Do You Believe in Life After Flash?
Documentary About Sam Jones Doesn’t Dig Deep
You could tell an interesting story about Sam Jones; how an aspiring actor got a big break (in Jones’s case, being cast as the lead in the campy 1980 version of Flash Gordon), only to see it slip away through bad advice and his own youthful arrogance. There followed a waning career, depression, a suicide attempt, then salvation and a new maturity. Not to mention the last laugh of seeing his signature film, derided in some quarters on its original release, now fondly regarded as a highly enjoyable cult classic. But Life After Flash bungles the job by mashing two stories together: the production of the Flash Gordon film, and Sam Jones’s life. Each subject is indeed worthy of its own film. But cramming them together means that the film explores neither in suitable depth.
It’s a disappointment, because Jones’s career arc provides such rich terrain. Once a hoped-for football career didn’t pan out, Jones headed for Hollywood (oddly, the film only covers this part of his story in a bonus feature on the DVD). He posed nude for Playgirl and landed a secondary role in the comedy 10. And then came his first starring role, in Flash Gordon.
Flash Gordon, a glitzy, big budget (for its time) production, was producer Dino De Laurentiis’s attempt to get aboard the sci-fi/fantasy bandwagon that Star Wars launched. Life After Flash devotes considerable time talking about the auditions, the costume design, the set design, the special effects, the music, the trailers, and the poster art.
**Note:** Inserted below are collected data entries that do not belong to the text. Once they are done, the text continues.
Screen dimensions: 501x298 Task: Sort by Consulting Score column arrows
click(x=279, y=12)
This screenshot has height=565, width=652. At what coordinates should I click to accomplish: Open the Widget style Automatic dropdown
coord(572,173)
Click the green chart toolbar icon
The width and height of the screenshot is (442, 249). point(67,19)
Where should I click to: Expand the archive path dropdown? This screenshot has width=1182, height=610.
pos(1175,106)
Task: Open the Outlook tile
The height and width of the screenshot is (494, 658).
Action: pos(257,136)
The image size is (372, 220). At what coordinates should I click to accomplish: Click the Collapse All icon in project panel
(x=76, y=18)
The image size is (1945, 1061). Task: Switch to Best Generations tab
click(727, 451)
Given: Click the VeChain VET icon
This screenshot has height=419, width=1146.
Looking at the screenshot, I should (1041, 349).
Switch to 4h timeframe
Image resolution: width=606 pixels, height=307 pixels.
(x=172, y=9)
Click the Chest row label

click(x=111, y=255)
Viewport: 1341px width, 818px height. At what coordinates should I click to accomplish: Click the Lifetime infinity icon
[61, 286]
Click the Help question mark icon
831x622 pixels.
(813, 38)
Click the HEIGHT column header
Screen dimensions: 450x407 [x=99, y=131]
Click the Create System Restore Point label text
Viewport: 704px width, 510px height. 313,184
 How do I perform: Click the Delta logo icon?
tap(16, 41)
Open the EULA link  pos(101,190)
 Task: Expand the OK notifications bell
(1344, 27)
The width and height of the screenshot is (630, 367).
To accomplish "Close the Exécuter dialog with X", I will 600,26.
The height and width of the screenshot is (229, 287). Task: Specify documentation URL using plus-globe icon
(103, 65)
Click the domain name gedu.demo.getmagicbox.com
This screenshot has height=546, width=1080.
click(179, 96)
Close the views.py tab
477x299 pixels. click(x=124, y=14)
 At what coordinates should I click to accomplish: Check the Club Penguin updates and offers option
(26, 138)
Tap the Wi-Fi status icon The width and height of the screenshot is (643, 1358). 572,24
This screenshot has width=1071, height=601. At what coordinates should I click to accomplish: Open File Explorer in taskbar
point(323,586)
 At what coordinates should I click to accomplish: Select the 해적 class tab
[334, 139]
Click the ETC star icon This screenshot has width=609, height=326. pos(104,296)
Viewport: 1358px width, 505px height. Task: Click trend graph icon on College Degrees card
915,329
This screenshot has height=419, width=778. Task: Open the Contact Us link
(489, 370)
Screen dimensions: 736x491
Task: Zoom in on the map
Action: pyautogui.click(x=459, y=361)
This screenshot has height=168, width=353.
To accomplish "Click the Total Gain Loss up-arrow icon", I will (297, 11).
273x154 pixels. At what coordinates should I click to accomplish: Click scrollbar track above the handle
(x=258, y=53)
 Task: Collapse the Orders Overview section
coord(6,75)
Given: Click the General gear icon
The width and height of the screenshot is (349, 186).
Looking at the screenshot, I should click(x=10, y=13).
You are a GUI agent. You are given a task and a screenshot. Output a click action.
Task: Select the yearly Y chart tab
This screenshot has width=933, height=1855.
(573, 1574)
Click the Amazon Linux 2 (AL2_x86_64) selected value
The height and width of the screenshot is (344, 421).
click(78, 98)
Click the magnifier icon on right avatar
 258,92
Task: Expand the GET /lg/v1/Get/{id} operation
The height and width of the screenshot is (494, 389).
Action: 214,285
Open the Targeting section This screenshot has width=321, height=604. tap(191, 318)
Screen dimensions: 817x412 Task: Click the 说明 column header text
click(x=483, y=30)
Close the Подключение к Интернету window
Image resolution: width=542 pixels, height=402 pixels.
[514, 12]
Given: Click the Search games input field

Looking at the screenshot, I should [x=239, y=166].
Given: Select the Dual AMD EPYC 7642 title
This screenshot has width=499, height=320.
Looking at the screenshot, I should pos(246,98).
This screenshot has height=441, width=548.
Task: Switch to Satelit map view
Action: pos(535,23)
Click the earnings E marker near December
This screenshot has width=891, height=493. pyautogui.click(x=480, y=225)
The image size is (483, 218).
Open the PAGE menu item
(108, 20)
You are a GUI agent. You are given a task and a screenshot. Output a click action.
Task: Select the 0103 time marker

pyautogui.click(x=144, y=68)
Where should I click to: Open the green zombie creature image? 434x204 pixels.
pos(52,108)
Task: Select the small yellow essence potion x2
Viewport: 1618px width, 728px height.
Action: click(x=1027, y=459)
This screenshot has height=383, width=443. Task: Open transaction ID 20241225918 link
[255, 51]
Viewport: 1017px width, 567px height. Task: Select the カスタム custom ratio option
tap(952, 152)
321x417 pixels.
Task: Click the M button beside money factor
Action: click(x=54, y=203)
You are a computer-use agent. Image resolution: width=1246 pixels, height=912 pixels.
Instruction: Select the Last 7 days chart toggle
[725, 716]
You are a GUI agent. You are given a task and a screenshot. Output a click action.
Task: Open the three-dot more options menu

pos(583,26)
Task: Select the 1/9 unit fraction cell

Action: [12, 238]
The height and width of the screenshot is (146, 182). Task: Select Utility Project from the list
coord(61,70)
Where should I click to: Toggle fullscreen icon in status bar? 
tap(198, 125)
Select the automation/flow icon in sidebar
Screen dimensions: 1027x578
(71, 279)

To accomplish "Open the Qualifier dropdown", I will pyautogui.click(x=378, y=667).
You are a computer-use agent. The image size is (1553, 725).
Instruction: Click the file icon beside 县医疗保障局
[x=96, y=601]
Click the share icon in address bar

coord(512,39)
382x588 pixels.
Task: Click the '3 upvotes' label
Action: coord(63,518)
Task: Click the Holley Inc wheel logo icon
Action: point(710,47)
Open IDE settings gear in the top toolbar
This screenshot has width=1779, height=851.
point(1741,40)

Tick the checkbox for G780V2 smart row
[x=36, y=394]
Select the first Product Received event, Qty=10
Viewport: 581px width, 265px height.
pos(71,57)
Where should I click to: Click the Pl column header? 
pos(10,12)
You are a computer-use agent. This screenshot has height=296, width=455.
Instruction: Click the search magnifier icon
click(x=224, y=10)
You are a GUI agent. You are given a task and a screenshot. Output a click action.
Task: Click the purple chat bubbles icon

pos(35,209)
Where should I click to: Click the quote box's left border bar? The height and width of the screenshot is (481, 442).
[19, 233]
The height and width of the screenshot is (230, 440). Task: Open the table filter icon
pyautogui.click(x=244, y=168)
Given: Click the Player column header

But it curiously glosses over what turned out to be a key turning point in Jones’s career. Martha De Laurentiis (a film producer and Dino’s wife) circumspectly refers to Jones’s problematic “behavior patterns” during the production that led at one point to his getting in a brawl that left him with a gash on his face. That’s not what you want to see on your leading man. Dino’s pleas that Jones get his act together “fell on deaf ears,” in Martha’s words. Further disagreements led to Jones not returning to the film after a Christmas break. Another actor dubbed in some of his dialogue, and the director used a stand-in for some scenes. They scrapped the idea for a series of sequels.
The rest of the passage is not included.